HMRC has given the following reassuring response to our enquiry on this matter. We have made minor adjustments to the wording for the purposes of clarity.

"SP3/1996 is not limited to such a compromise agreement. Whilst inevitably that is the most common scenario in which the Statement is applied, the Statement is applicable to any type of termination agreement. What it seeks to achieve is identification of the substance of a transaction, namely the underlying reason for which the payment under the agreement is made, and thereby acceptance that the undertaking not to litigate, which accompanies the process, has no monetary value to which s225 ITEPA 2003 could apply. HMRC will, in such cases, consider all the background of the case, in particular the claims made by the parties, to determine what the substance of the payment under the agreement is - namely, what it is really paid for.

Where the agreement fails to meet the specific requirements in s203 ERA 1996, that does not apparently alter the substance of the matter.

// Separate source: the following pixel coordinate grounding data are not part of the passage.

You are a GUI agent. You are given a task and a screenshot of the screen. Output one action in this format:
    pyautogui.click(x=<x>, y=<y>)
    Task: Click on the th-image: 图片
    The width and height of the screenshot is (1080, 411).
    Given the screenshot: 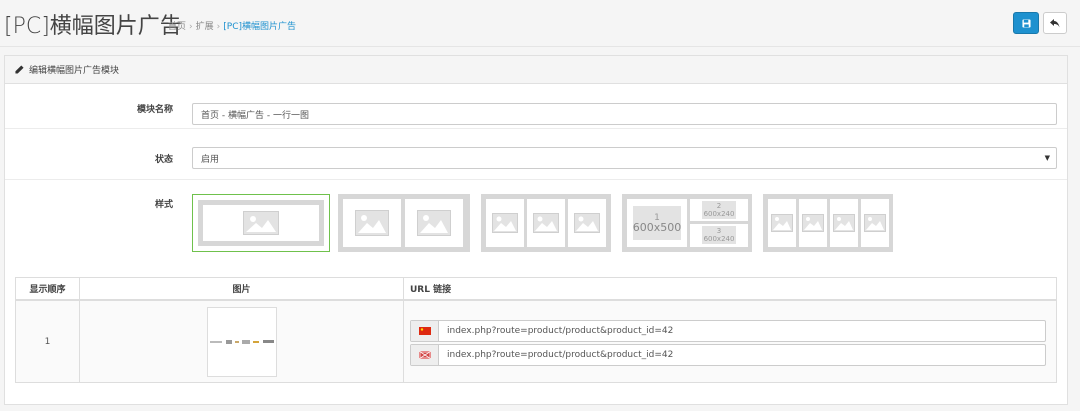 What is the action you would take?
    pyautogui.click(x=242, y=290)
    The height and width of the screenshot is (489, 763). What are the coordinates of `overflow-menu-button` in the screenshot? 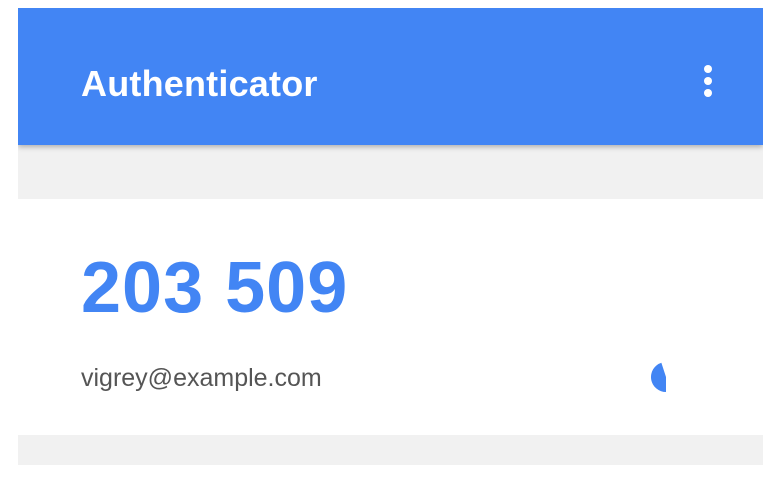 It's located at (709, 81).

It does mean that the parties have failed to finally compromise extant claims in the manner they thought they had, but that does not alter the claims made by the parties at the time, nor does it mean that some value can retrospectively be attributed to the undertaking not to litigate.

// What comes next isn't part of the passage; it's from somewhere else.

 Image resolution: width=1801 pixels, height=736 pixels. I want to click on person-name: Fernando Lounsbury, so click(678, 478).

HMRC will continue its present approach to all termination agreements (including compromise agreements). Namely, we will identify the reason in substance for the payment being made under the agreement by considering the agreement itself in the light of the surrounding facts and documents. An undertaking not to litigate associated with an agreement which is understood at the time to do no more than finalise the position will not be attributed value, whether or not the agreement is void."



HMRC's approach, therefore, looks more at the intentions of the parties at the time that the agreement was made than at whether it ultimately proves to be unenforceable in law. That is reassuring for both employers and employees as it means that, even if the agreement later proves to be ineffective, the parties are not going to find themselves liable for unexpected tax and NICs charges.